育った環境か自己評価が極端に低く「仕方がない」と諦めていろいろな事に折り合いをつけてきた郁と、クラスの委員長で真面目で優秀、仏頂面で辛口ながらもズバズバ物を言う頼れる男・千里のお話。
物語は終始郁の目線で進んでいきますが、本当にこの子、自己評価が低い…! 母親との関係を考えればそれこそ仕方がないのかもしれませんが、自分が誰かに好かれるとか必要とされるなんてまったく思ってもいない。むしろありえないと思っている。だからこそいくら自分が千里を好きでも、いつか当然のように関係が終わると思っている。誰でもいいというように懸命に装って、なんとか今の一瞬だけでも触れてほしい。そういう郁がもう切ないです。そこまで自分を卑下することはないんじゃないかと思いますが、郁がそう思ってしまうことがこの物語の中では嫌味になっていないところがいいです。

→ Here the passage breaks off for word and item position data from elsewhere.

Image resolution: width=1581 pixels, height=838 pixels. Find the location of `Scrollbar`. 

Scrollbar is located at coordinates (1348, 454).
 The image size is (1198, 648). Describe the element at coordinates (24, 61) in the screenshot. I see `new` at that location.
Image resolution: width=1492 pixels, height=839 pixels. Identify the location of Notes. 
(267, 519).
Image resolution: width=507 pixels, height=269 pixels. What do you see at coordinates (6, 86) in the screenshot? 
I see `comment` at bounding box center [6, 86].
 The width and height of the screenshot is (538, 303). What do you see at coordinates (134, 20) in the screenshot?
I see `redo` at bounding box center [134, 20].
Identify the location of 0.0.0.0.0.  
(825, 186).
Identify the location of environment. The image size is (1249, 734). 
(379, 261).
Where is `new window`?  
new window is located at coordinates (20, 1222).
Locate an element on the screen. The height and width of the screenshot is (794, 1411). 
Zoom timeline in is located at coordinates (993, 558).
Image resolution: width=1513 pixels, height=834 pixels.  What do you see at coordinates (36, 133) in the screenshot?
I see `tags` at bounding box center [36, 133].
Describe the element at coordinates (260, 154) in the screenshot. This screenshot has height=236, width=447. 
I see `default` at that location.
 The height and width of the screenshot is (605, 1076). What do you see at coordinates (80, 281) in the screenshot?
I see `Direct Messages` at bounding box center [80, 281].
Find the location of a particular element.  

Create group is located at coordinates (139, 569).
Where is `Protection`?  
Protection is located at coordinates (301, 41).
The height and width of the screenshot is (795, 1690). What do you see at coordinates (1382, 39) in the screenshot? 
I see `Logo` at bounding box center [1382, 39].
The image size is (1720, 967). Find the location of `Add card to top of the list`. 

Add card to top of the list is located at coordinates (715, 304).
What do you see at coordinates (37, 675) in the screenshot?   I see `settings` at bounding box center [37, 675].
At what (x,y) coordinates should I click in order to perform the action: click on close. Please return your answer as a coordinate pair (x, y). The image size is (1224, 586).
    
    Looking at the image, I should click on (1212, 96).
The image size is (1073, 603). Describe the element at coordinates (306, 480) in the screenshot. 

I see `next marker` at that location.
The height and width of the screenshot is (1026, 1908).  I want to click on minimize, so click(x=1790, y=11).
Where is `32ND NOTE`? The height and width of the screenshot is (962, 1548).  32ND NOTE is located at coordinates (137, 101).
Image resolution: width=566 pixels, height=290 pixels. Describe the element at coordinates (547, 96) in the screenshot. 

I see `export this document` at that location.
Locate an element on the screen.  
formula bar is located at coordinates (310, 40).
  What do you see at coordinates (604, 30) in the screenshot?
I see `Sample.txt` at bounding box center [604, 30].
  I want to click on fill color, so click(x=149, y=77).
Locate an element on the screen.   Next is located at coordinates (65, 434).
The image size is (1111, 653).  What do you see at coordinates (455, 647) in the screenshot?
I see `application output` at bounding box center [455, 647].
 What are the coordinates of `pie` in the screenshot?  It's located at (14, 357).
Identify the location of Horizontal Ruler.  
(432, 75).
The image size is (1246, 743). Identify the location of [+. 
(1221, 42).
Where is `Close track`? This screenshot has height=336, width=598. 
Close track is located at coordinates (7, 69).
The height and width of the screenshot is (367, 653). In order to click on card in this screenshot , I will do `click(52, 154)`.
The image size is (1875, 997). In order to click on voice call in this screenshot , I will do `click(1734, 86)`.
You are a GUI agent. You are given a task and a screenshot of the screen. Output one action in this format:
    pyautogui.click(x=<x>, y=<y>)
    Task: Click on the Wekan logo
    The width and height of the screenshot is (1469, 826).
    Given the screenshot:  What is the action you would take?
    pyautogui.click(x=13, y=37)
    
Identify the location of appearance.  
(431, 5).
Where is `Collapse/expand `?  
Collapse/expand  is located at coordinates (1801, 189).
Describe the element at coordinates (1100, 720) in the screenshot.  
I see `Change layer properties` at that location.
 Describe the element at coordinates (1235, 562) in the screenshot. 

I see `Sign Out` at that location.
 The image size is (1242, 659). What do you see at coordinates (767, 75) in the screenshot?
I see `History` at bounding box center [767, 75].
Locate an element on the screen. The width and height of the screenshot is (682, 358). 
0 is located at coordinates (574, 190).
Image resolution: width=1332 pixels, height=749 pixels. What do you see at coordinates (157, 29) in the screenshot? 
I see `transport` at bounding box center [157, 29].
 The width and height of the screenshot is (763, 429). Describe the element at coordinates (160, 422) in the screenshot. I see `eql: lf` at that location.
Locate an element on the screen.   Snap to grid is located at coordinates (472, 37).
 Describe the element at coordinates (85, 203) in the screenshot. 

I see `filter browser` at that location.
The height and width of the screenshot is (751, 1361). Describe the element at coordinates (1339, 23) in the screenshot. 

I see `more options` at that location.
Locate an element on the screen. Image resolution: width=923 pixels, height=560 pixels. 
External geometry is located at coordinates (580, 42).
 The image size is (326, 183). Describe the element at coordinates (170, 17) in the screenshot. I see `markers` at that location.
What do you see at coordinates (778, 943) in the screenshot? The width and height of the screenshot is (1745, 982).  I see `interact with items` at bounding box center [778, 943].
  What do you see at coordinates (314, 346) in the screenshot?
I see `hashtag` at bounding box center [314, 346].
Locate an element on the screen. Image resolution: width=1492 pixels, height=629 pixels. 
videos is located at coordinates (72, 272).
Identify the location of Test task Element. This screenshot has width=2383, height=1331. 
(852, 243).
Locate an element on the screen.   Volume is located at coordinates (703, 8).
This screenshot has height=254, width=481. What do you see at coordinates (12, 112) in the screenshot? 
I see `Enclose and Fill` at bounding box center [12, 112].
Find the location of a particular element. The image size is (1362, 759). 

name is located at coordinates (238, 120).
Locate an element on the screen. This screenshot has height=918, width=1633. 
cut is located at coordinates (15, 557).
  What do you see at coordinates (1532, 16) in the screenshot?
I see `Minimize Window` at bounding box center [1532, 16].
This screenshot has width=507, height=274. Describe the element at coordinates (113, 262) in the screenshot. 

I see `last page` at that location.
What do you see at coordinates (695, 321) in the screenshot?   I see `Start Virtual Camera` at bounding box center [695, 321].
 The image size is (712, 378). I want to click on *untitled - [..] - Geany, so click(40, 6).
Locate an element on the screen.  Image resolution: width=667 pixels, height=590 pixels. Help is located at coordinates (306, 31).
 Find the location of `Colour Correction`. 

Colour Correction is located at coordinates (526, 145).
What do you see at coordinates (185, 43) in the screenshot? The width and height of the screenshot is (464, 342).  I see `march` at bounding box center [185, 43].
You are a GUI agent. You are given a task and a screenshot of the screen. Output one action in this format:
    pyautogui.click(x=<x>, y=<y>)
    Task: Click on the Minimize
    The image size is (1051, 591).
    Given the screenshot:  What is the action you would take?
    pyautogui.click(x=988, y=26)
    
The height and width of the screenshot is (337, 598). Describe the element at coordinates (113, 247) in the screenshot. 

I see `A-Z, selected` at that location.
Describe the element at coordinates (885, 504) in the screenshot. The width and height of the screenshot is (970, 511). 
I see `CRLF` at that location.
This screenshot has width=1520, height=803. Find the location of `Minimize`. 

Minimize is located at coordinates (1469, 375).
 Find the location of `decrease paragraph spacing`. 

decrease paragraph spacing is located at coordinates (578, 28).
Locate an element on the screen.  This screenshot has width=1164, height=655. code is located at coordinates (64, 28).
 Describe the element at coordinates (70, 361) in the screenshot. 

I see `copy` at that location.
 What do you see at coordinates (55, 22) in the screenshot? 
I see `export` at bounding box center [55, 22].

でもそれをきちんと見抜いている、本人よりもきちんと郁を理解して受け止めているのが千里のいいところ。あまりに「好かれる訳がない」と思っているせいでそこに郁が全く気づいていないがためにすれ違ったりもします。
本編の『指先』ももちろんいいですが、後日談の『百年に満たない幸福』がまた素敵でした。郁の過去のトラブルが絡んできます。どれだけ千里が郁を大切に思っているかがよく見える、そして郁もきちんとそれを実感できるのがいい。なんなんでしょうこの千里の包容力のデカさは!ほんとに大学生ですか⁈ってくらい頼れる男。そりゃ郁じゃなくても惚れます。